◆ Objectives:
1. Can you set down the passage on political tactics word for word, beginning at the words "Number three, you" and stopping after "course you wouldn’t."?
2. In the passage on political tactics, why does the speaker no longer blame the right wing for its attacks? Answer in one to three sentences.

◆ Text block:
▼

Number three, you have to have better tactics. It is impossible to describe to someone who has never been a part of it what is like to have the right wing go after you and tell the world that you are just no good. Your values are no good, you won’t stand up for America, you won’t fight for anything, you don’t believe in the family, and all that sort of stuff. But I don’t blame them anymore for doing that, because it just keeps working. Ask yourself this: if you had a business that you were running and it brought you a $100 million a year and you never had to change your business plan, both the public and, worse, your opponents reacted like Pavlov’s dog – totally predictably every time and said “Oh, how mean they are.” All you have to do is upgrade your – would you ever change your business plan? Of course you wouldn’t.

▲

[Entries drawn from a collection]
▼

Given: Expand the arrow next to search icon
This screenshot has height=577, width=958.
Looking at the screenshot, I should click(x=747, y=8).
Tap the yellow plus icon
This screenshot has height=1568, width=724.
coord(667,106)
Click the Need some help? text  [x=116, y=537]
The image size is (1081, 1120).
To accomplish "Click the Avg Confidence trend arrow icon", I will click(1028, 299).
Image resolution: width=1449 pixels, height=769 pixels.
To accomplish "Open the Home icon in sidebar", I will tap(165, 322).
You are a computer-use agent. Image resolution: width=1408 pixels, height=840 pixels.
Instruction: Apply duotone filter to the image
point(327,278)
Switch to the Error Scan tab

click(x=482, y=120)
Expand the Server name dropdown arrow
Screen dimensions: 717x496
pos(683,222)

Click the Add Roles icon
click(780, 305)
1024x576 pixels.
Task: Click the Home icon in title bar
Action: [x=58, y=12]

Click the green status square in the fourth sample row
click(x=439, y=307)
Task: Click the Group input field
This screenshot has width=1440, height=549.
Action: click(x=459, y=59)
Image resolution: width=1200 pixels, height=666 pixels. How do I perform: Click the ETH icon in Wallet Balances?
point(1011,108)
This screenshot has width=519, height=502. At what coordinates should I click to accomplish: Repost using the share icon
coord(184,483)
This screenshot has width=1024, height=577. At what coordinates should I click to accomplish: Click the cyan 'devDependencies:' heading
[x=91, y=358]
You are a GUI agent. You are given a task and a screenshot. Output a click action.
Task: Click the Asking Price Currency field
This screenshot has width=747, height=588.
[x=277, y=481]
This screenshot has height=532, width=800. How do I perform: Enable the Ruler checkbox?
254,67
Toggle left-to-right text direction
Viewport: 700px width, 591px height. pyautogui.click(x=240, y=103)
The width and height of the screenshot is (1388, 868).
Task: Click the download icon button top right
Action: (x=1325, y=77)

▲

◆ Answer list:
1.
Number three, you have to have better tactics. It is impossible to describe to someone who has never been a part of it what is like to have the right wing go after you and tell the world that you are just no good. Your values are no good, you won’t stand up for America, you won’t fight for anything, you don’t believe in the family, and all that sort of stuff. But I don’t blame them anymore for doing that, because it just keeps working. Ask yourself this: if you had a business that you were running and it brought you a $100 million a year and you never had to change your business plan, both the public and, worse, your opponents reacted like Pavlov’s dog – totally predictably every time and said “Oh, how mean they are.” All you have to do is upgrade your – would you ever change your business plan? Of course you wouldn’t.

2. The speaker no longer blames them because the tactic keeps working. It is like a business that earns $100 million a year without ever changing its plan. The public and opponents react predictably every time, so there is no reason to change it.